Qualifies an operation with a finite number of arguments

In mathematics and logic, an operation is finitary if it has finite arity, i.e. if it has a finite number of input values. Similarly, an infinitary operation is one with an infinite number of input values.

In standard mathematics, an operation is finitary by definition. Therefore, these terms are usually only used in the context of infinitary logic.

== Finitary argument ==
A finitary argument is one which can be translated into a finite set of symbolic propositions starting from a finite set of axioms. In other words, it is a proof (including all assumptions) that can be written on a large enough sheet of paper.

By contrast, infinitary logic studies logics that allow infinitely long statements and proofs. In such a logic, one can regard the existential quantifier, for instance, as derived from an infinitary disjunction.

== History ==
Logicians in the early 20th century aimed to solve the problem of foundations, such as, "What is the true base of mathematics?" The program was to be able to rewrite all mathematics using an entirely syntactical language without semantics. In the words of David Hilbert (referring to geometry), "it does not matter if we call the things chairs, tables and beer mugs or points, lines and planes."

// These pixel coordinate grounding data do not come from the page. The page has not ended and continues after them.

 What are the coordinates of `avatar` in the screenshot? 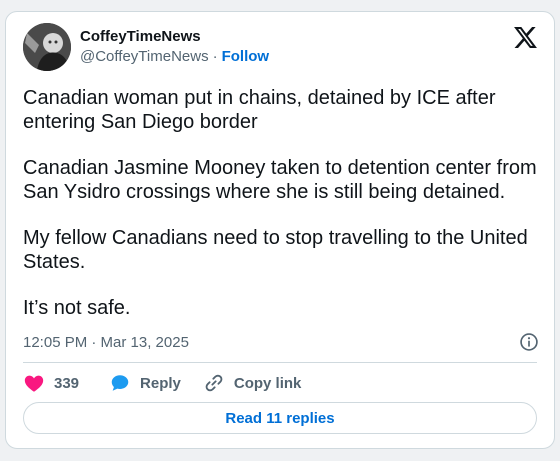 It's located at (47, 47).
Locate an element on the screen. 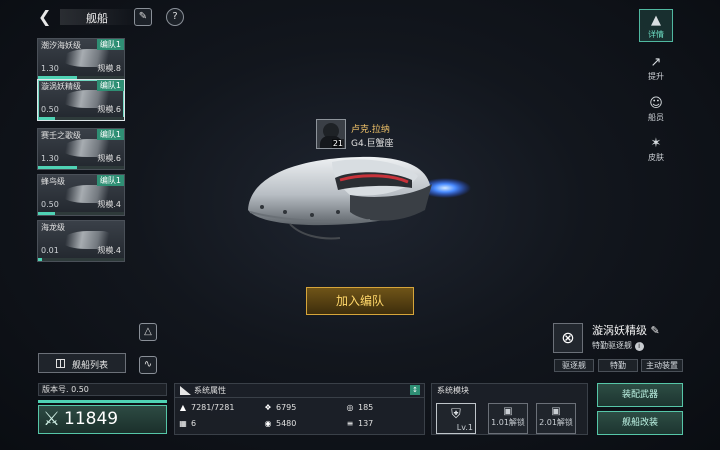  power-box: ⚔ 11849 is located at coordinates (102, 420).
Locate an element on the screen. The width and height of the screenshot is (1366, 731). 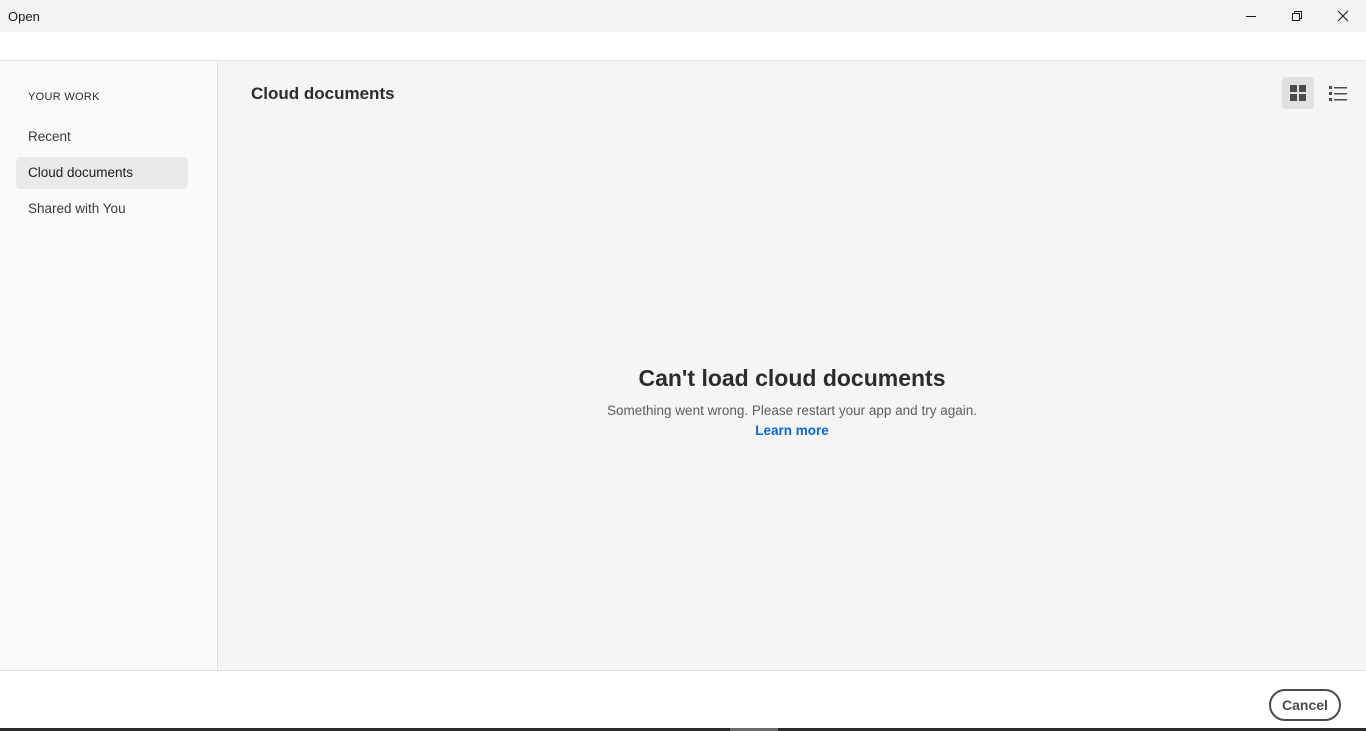
title-bar: Open is located at coordinates (683, 16).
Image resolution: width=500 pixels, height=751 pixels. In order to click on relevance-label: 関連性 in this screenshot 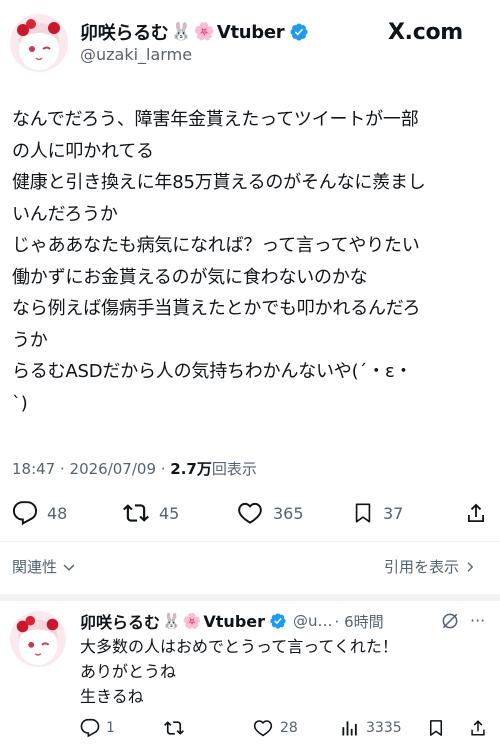, I will do `click(35, 567)`.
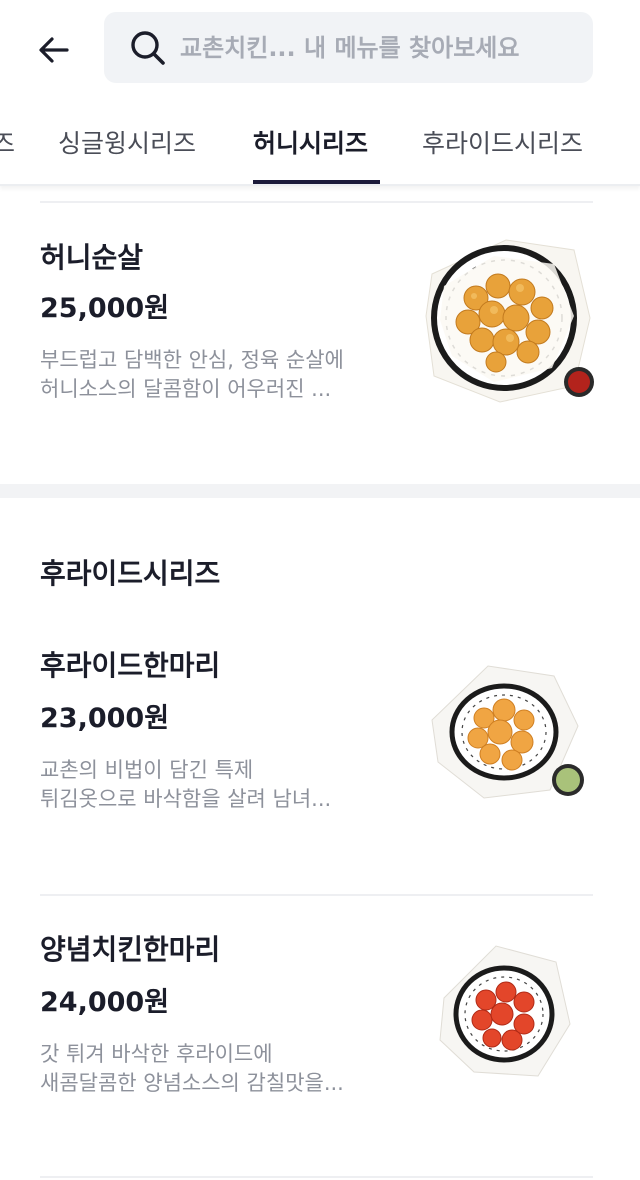 The image size is (640, 1180). I want to click on tab-fried-series: 후라이드시리즈, so click(502, 142).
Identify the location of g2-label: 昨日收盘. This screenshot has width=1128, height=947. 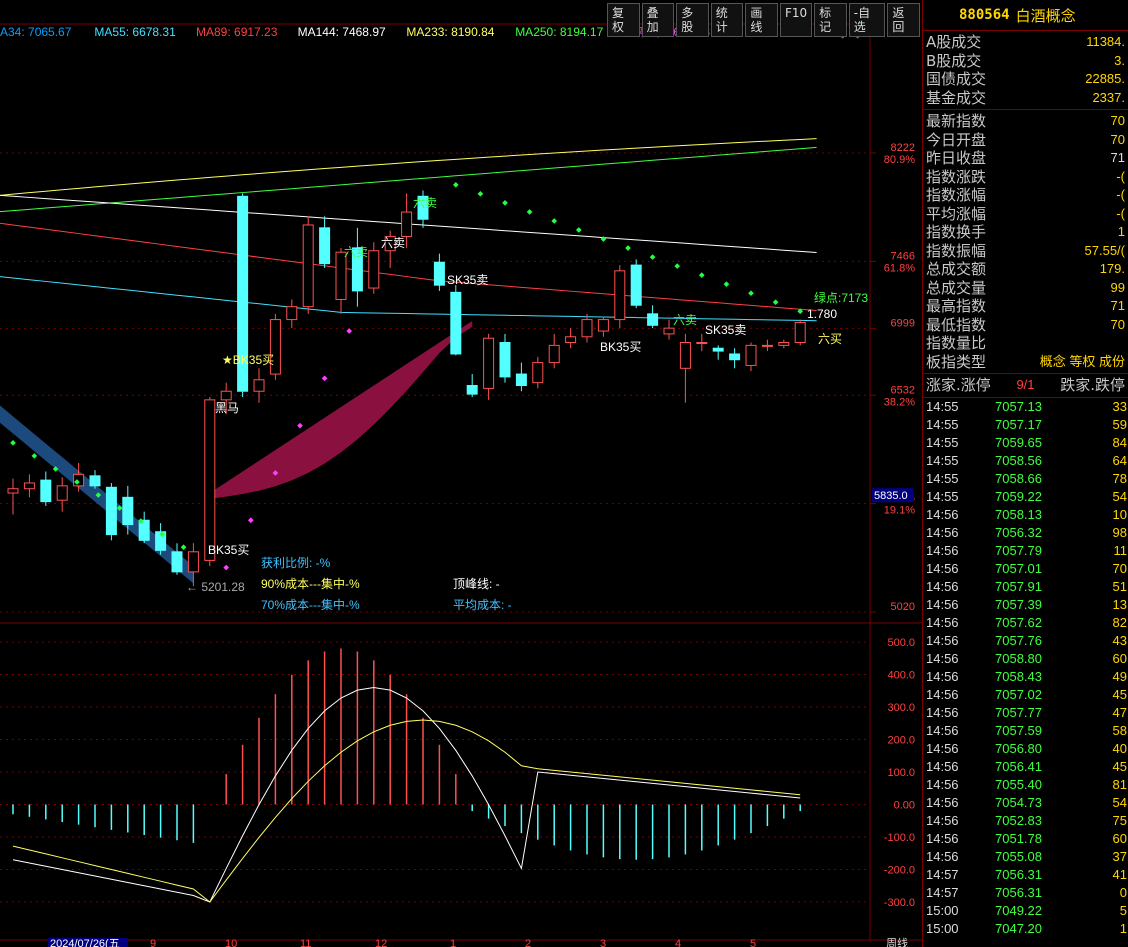
(956, 158).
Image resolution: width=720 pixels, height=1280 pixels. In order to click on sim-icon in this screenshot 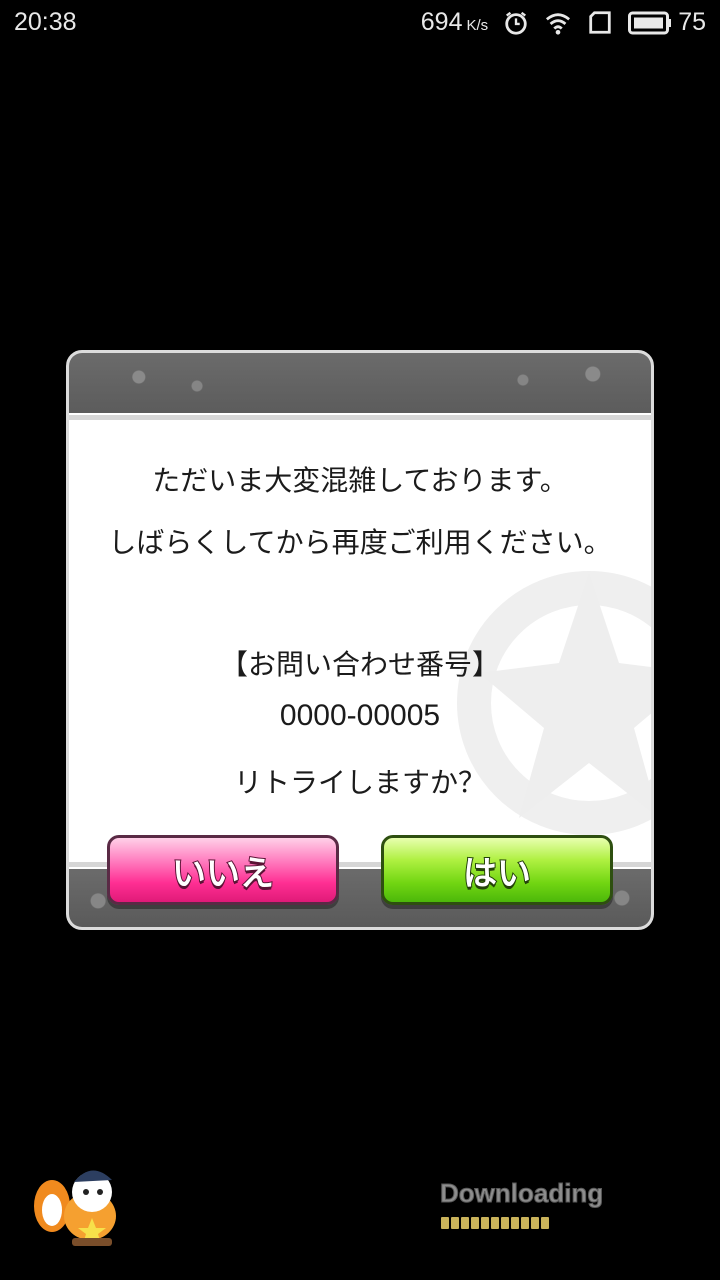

The stress on finiteness came from the idea that human mathematical thought is based on a finite number of principles and all the reasonings follow essentially one rule: the modus ponens. The project was to fix a finite number of symbols (essentially the numerals 1, 2, 3, ... the letters of alphabet and some special symbols like "+", "⇒", "(", ")", etc.), give a finite number of propositions expressed in those symbols, which were to be taken as "foundations" (the axioms), and some rules of inference which would model the way humans make conclusions. From these, regardless of the semantic interpretation of the symbols the remaining theorems should follow formally using only the stated rules (which make mathematics look like a game with symbols more than a science) without the need to rely on ingenuity. The hope was to prove that from these axioms and rules all the theorems of mathematics could be deduced. That aim is known as logicism.